[EXTRACTED ENTRIES]

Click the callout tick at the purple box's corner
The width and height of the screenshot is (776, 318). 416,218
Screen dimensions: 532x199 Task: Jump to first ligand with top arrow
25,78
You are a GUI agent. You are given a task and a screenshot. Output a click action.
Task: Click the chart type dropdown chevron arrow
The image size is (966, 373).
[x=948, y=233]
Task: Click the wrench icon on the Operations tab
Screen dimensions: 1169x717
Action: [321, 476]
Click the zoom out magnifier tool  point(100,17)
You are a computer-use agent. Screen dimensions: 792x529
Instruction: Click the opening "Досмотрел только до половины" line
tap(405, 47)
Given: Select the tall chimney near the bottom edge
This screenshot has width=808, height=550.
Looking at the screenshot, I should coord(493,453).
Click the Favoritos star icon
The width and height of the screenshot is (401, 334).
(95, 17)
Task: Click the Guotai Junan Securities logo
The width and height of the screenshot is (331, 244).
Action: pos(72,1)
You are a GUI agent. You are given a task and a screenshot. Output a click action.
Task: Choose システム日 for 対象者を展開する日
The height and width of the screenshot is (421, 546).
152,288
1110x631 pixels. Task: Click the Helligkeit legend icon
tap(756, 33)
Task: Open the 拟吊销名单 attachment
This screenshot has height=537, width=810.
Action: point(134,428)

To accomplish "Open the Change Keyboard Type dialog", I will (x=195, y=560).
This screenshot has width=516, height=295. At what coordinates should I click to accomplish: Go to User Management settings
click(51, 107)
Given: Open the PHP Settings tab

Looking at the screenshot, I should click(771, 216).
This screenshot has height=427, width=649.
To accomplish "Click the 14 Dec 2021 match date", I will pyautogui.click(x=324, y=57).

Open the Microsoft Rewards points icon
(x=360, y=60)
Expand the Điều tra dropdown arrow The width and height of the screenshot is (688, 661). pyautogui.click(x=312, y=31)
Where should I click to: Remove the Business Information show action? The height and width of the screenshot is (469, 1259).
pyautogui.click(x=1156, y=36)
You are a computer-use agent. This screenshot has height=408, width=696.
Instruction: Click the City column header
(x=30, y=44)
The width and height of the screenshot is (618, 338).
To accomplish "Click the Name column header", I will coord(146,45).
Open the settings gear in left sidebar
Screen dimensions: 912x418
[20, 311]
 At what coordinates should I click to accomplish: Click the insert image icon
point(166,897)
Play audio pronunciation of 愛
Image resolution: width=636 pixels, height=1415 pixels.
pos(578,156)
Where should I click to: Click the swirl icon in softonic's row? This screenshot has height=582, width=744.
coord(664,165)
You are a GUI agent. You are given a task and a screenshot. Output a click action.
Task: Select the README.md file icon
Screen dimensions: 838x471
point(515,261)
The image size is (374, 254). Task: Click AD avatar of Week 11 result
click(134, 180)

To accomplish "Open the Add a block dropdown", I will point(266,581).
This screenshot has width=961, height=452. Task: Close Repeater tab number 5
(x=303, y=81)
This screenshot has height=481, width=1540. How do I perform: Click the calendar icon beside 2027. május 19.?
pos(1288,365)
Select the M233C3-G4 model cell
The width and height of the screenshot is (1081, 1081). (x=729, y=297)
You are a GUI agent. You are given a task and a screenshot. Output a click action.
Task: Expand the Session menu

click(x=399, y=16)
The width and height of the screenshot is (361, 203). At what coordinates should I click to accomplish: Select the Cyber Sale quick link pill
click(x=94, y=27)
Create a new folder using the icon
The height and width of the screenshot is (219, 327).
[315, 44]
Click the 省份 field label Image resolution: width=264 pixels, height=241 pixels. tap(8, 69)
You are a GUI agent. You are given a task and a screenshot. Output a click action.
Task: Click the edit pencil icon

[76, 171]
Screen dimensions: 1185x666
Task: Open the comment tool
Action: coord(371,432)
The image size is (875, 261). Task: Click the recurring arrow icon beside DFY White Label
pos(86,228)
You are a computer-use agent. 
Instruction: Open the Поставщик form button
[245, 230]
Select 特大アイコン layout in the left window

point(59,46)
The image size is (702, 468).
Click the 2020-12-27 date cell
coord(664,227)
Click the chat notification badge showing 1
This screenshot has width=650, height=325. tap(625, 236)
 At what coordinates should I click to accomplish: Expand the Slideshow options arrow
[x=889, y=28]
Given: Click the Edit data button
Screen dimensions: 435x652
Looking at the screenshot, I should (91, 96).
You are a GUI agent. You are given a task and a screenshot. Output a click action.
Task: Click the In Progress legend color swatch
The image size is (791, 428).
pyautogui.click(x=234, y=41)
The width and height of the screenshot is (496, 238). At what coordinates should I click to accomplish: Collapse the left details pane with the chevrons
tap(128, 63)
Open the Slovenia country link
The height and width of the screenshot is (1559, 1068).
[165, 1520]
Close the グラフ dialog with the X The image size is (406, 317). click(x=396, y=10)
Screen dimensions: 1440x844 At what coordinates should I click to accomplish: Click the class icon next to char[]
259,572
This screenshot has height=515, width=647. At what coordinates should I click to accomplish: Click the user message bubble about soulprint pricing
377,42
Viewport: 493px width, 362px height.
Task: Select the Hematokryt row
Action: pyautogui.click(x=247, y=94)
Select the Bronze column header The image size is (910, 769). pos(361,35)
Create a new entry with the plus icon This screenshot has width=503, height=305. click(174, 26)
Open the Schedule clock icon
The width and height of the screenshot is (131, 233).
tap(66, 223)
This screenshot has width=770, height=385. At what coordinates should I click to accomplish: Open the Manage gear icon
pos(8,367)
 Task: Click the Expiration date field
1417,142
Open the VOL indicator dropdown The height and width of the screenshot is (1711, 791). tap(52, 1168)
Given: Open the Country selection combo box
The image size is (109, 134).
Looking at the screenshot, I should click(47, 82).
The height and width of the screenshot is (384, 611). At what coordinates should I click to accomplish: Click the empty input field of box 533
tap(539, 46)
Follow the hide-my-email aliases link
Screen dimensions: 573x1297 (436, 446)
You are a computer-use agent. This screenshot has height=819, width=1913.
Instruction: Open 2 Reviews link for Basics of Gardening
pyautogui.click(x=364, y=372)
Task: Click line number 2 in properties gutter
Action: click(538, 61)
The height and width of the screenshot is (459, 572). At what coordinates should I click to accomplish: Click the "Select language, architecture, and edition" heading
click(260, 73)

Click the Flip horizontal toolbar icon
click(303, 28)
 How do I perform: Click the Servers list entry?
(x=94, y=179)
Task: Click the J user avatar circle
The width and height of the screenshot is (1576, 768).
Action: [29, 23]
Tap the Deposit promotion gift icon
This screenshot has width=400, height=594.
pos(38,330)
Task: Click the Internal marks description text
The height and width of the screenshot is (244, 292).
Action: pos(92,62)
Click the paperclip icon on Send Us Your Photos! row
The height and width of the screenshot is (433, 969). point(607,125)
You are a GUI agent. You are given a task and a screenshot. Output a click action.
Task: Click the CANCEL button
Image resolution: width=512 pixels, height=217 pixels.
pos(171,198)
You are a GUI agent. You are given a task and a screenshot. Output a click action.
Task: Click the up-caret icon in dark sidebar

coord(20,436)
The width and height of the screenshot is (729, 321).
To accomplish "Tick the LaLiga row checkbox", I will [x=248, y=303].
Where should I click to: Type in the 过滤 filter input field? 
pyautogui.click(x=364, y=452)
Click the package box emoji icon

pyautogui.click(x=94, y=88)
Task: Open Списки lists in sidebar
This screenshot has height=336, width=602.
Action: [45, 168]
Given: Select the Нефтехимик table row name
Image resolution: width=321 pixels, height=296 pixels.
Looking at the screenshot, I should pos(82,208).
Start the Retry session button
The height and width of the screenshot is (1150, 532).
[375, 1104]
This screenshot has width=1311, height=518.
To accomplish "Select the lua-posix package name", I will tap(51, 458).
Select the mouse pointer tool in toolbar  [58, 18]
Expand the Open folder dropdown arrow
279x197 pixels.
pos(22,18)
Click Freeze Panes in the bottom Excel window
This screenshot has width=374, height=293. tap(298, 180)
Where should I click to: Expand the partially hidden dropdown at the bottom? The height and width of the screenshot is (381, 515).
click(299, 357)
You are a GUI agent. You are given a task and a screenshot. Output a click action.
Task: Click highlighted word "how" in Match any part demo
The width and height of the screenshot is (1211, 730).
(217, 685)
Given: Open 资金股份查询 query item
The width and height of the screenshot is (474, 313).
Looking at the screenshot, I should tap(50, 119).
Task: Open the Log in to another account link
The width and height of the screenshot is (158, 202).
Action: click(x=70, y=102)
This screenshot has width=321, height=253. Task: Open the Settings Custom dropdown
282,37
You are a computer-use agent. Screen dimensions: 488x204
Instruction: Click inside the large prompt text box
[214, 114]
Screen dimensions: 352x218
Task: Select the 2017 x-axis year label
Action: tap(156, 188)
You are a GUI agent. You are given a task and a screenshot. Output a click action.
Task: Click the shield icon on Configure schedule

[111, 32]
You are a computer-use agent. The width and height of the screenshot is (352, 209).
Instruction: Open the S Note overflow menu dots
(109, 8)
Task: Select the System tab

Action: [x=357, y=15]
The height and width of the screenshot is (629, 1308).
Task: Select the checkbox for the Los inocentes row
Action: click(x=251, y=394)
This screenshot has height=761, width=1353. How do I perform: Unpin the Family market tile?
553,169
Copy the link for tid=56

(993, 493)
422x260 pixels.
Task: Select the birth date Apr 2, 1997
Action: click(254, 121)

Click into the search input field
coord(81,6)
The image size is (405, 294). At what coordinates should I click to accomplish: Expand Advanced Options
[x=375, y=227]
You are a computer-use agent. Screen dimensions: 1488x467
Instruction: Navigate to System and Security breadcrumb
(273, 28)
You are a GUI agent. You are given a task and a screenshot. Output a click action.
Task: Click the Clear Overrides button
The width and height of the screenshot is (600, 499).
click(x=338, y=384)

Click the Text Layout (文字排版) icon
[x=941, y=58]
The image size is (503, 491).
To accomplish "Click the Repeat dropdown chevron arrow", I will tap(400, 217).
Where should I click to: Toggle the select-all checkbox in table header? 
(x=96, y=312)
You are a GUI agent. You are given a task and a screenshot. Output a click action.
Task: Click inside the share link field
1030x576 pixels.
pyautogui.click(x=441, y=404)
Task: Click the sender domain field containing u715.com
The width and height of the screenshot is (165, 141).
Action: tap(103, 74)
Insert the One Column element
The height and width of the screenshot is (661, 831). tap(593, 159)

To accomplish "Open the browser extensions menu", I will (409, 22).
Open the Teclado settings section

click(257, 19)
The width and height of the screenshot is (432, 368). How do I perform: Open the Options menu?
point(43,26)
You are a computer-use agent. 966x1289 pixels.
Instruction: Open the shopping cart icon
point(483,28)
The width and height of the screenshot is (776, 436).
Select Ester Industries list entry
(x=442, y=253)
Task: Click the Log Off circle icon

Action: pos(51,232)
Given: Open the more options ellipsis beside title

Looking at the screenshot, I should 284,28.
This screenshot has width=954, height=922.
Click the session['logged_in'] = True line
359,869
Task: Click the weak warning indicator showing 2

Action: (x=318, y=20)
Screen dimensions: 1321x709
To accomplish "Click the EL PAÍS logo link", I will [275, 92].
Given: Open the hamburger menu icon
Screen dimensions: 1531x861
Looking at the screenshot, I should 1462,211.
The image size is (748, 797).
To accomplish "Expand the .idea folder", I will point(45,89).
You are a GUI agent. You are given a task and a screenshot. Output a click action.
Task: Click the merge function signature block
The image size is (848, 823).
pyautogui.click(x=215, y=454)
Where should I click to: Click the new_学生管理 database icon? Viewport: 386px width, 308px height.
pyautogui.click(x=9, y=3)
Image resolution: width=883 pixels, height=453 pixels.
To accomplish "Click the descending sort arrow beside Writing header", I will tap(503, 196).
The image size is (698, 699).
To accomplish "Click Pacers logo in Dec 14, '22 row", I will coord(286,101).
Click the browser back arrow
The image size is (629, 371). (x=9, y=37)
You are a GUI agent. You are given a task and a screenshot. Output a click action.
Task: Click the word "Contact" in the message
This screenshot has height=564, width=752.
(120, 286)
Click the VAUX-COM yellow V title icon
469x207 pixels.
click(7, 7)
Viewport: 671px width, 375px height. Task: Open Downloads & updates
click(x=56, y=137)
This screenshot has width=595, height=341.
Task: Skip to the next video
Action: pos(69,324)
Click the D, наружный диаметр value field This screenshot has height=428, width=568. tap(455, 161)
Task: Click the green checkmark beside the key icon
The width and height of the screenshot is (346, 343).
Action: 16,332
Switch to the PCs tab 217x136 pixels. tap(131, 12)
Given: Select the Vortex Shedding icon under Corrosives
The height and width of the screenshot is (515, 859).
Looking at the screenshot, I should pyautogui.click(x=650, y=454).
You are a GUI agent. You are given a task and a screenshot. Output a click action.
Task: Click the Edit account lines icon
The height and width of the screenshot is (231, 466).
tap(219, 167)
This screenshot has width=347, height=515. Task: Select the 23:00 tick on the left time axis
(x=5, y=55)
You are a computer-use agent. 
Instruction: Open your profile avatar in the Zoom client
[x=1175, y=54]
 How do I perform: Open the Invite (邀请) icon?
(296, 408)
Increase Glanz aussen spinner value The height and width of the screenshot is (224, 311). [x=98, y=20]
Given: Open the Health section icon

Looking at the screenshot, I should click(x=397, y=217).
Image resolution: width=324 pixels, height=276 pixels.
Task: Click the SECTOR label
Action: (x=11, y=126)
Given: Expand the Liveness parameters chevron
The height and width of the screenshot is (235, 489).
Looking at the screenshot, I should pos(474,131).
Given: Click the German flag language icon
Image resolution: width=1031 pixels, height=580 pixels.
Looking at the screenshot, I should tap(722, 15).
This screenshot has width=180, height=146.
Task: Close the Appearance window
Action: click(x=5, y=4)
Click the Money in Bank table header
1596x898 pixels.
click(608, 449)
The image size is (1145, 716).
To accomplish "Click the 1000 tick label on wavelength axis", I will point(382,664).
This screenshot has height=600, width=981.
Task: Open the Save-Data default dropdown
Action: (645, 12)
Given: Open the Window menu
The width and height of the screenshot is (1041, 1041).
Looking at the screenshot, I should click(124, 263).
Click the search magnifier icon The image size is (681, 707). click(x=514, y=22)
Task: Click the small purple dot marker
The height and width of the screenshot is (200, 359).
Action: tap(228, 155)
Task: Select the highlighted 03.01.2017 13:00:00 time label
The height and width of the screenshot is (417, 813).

[/EXTRACTED ENTRIES]

[TASK STATEMENT]:
Checking the data above line by line, please work out how many lines include "computer", and reply with the number only.

[WRITTEN RESPONSE]:
9